Only one more period, then I can go home, deal with this in private. Other than a few “whoa,” and “doing okay, there, Grace,” the other students ignore me. Except for the guy standing by the window. His tall frame casts a shadow across the floor, draping over me like a psychopath in a movie.
I ready a sharp nasty comment, but the sight of him stops me. I grow colder still. At first I think he’s dressed in all black, some emo kid hoping to get off on witnessing my meltdown, but the chill that pricks my spine warns of something different. Something dangerous.


  1. I would start with Not in the hallway. That pulls me in. The lines before it don't. (It would be sweat ON your palms and your heart isn't in your ears. It's your pulse.)

    I'm not sure if a teen would say they readied a sharp nasty comment.

    Your conflict is really good. She's tired and there's a dangerous creepy guy. It's like he's waiting for her to drop. Good luck with this!

  2. I loved this! I was hooked by the end of the first paragraph. This looks clean & polished and ready to go. I would definitely read on and wish I could!

  3. I love your beginning - it really makes me want to read on to find out why she can't sleep. I agree with what Janice said regarding the "ready a sharp nasty comment" phrasing. Good luck!

  4. Wow, I really, really love this! Great premise and interiority with your MC.

    Only a few nit-picks...

    I would say "the other students" vs. "the entire student body." The latter isn't plausible and therefore reads melodramatic.

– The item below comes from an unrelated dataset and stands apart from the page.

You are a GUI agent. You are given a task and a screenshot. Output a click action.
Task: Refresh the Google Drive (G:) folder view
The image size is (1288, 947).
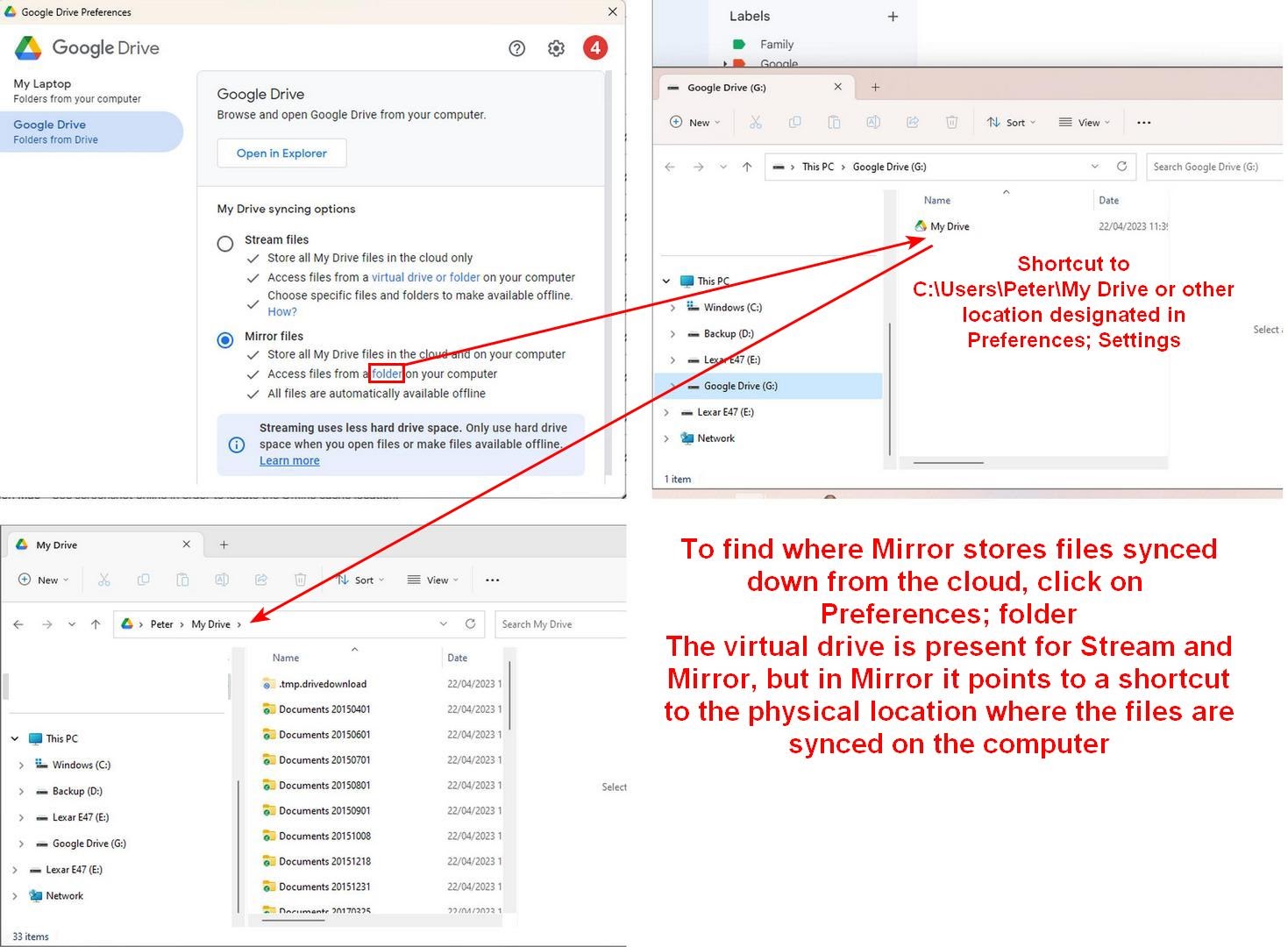(1123, 167)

    Going along with Janice's suggestion, I would start your story with:
    "Not in the damn hallway, anywhere but here. My knees hit the ground, and I know my insomnia is killing me from the inside out."
    Then your hook is the first sentence, and the next sentence is much clearer than how you have it currently worded in your draft.

    You could say, "I open my mouth to spit out a nasty comment..." That's more true to a teen's voice. I don't know that you need both sharp and nasty. If you do put in both, separate them with a comma.

    Other than a few “whoa,” and “doing okay, there, Grace,” the other students ignore me.
    This reads funny to me because you say "few" but then the phrases you state sound singular, if that makes sense. You could say: Other than a "whoa" from one kid, and a "doing okay, there, Grace" from another...

    Instead of "I grew colder still" I'd say "I grew even colder."

    You definitely have a great hook here and a lot of sensory detail/interiority that draws me in as a reader. Very, very nice work!

  5. I really liked this but would change what the others suggested. It's hard to find anything Kathryn didn't. Just use "whoas" and your cases will match.

    Can't control "it", meaning what? Falling? Fainting? Heart arrhythmia?

    I love the smells in the first paragraph.

    I love the shadow psychopath sentence. I get the idea he is death and your MC is about to die or have a very hard time evading him.

    I know goths dress in black but don't know what an emo kid is. Goths is here to stay, but emo may be a fad, therefore a word to avoid.